In their desire for less expensive, higher quality, more accessible health care, Americans have accepted a false alternative: fully regulated, socialized medicine, as advocated by Democrats, or semi-regulated, semi-socialized medicine, as advocated by most Republicans. But if Americans want better health care, they must come to recognize that government intervention, great and small, is precisely to blame for America’s health care ills. And they must begin to advocate a third alternative: a steady and uncompromising transition toward a rights-respecting, fully free market in health care.

In order to see why this is so, let us first consider the unfree, rights-violating nature of American health care today.

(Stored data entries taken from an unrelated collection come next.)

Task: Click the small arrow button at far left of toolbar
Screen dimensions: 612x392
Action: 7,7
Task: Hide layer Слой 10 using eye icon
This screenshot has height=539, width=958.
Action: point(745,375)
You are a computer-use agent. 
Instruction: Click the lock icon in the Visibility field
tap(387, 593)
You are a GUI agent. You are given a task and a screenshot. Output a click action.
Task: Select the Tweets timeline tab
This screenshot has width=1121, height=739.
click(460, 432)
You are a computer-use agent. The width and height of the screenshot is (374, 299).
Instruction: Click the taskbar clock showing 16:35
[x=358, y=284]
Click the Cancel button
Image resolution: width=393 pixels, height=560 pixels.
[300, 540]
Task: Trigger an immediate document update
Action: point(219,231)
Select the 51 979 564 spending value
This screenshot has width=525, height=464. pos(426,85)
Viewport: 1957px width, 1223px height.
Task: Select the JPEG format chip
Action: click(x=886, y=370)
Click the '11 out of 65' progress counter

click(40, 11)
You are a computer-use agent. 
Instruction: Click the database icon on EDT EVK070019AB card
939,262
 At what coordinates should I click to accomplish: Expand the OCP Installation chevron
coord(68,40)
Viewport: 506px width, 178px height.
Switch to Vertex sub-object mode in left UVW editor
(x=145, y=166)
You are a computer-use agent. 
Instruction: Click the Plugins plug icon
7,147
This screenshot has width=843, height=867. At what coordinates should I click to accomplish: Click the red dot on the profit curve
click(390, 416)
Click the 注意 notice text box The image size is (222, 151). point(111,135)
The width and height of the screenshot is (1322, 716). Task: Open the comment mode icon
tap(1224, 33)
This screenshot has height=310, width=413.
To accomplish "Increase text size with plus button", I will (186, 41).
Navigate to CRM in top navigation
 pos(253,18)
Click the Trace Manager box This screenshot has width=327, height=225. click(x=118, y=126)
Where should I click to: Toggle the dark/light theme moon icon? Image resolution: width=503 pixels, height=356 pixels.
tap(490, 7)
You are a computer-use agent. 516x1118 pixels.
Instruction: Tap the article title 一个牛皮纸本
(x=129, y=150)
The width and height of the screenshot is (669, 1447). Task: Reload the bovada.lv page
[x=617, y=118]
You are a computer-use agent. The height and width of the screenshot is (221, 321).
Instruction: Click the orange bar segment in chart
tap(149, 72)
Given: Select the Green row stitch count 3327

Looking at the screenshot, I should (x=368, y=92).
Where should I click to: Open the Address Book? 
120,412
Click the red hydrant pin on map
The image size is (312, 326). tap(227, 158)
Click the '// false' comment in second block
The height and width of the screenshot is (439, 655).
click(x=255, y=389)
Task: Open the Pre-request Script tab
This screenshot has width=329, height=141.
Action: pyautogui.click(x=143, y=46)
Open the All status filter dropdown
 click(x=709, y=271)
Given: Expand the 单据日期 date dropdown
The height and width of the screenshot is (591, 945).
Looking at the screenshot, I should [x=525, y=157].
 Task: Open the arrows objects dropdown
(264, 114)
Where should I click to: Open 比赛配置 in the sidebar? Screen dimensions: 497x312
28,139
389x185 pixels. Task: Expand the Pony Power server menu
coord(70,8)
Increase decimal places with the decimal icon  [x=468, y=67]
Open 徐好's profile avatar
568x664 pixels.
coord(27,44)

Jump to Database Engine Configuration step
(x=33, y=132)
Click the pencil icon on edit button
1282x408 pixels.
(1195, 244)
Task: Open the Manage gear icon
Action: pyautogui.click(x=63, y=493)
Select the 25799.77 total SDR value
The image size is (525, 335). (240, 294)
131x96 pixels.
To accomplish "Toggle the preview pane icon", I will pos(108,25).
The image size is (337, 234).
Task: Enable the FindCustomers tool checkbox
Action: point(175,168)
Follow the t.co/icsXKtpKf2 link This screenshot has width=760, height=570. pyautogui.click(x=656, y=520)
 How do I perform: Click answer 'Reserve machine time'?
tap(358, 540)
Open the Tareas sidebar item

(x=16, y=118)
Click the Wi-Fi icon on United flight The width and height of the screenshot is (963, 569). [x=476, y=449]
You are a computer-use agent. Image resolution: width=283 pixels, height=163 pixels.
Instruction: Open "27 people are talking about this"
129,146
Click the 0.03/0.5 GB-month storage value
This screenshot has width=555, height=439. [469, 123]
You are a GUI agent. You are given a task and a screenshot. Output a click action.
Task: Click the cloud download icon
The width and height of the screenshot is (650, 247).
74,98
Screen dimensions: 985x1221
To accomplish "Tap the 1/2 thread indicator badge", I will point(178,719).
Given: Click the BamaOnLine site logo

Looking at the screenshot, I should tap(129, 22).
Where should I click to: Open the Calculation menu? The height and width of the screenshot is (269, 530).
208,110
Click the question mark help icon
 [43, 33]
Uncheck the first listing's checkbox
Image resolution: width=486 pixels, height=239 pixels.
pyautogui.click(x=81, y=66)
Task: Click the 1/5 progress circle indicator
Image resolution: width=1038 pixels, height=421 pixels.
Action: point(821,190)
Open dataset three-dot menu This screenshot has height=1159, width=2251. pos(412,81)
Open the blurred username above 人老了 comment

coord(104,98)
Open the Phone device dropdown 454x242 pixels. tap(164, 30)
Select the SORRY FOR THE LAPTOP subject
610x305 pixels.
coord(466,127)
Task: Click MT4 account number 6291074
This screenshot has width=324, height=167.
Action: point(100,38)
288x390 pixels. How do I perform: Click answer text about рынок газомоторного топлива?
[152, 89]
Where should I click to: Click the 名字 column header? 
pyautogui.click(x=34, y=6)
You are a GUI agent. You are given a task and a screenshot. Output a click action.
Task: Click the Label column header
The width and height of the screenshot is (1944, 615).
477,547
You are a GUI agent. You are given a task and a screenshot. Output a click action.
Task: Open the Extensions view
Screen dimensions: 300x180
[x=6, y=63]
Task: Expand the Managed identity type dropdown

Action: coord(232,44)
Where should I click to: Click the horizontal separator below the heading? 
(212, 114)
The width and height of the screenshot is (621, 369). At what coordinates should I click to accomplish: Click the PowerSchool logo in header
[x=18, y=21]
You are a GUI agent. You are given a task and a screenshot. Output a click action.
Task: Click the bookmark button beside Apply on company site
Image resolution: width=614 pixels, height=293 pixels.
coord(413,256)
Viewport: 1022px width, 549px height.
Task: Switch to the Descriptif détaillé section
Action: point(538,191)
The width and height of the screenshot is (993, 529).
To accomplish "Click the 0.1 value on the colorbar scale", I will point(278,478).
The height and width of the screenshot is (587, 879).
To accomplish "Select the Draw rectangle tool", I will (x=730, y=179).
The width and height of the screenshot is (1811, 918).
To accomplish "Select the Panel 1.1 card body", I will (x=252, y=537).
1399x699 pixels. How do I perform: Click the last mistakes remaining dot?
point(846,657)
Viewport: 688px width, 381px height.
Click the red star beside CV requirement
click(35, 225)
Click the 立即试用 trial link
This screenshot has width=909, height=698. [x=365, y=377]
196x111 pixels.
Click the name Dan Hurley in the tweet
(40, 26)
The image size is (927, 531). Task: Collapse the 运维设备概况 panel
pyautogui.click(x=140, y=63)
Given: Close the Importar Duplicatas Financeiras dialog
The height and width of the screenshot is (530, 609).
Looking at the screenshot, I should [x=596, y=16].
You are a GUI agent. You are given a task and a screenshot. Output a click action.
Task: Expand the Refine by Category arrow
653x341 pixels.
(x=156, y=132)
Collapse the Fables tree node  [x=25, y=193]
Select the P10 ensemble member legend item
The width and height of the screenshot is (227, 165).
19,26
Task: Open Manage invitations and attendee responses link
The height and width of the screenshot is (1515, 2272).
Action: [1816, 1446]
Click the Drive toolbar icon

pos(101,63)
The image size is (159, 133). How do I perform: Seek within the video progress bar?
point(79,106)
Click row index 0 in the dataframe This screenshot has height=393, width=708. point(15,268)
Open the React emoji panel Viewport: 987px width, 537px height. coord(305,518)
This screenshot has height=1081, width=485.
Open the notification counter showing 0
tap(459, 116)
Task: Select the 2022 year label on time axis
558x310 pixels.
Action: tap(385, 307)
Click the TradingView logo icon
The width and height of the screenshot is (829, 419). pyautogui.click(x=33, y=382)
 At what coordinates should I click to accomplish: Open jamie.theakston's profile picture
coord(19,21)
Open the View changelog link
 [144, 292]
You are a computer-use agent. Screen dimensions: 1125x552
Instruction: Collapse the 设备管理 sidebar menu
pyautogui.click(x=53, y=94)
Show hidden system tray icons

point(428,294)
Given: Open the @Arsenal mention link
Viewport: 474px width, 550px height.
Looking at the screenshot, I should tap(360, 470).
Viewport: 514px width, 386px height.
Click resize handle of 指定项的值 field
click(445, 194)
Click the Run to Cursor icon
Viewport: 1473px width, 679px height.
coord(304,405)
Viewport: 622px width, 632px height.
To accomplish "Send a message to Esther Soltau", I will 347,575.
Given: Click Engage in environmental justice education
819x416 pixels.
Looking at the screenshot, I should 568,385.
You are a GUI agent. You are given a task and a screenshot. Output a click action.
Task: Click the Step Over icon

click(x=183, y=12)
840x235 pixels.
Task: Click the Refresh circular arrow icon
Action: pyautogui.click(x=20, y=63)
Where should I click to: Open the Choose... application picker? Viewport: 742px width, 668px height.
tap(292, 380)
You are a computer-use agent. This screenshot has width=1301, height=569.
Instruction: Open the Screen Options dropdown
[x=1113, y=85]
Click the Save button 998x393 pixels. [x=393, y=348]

Under our current semi-socialized health care system (which both Democrats and Republicans created), the government violates the rights of everyone who provides, purchases, insures, or needs health care. It violates the rights of doctors by forcibly subverting their medical judgment to the whims of government bureaucrats or to the heavily regulated insurance companies; it violates the rights of citizens in general by forcing them to buy insurance with a mandated set of benefits; it violates the rights of insurers by prohibiting them from selling plans of their design to customers of their choice at prices they deem economically appropriate; it violates the rights of pharmaceutical companies by forcing them to conduct trials that, in their professional judgment, are unnecessary; and it violates the rights of suffering and dying patients who wish to take trial medications but are forbidden to by law.

These instances merely indicate the numerous ways in which the government violates the rights of health care participants, but they are enough to draw the conclusion that Americans are substantially unfree to act in accordance with their own judgment—a fact that alone is sufficient reason to condemn our current system as immoral. But, as we shall see, the immoral nature of the current system is also precisely what makes it impractical. The system is in shambles because of these rights violations, a fact that will bear out on examination of the three aspects of health care of most concern to Americans: its cost, its quality, and its accessibility. . . .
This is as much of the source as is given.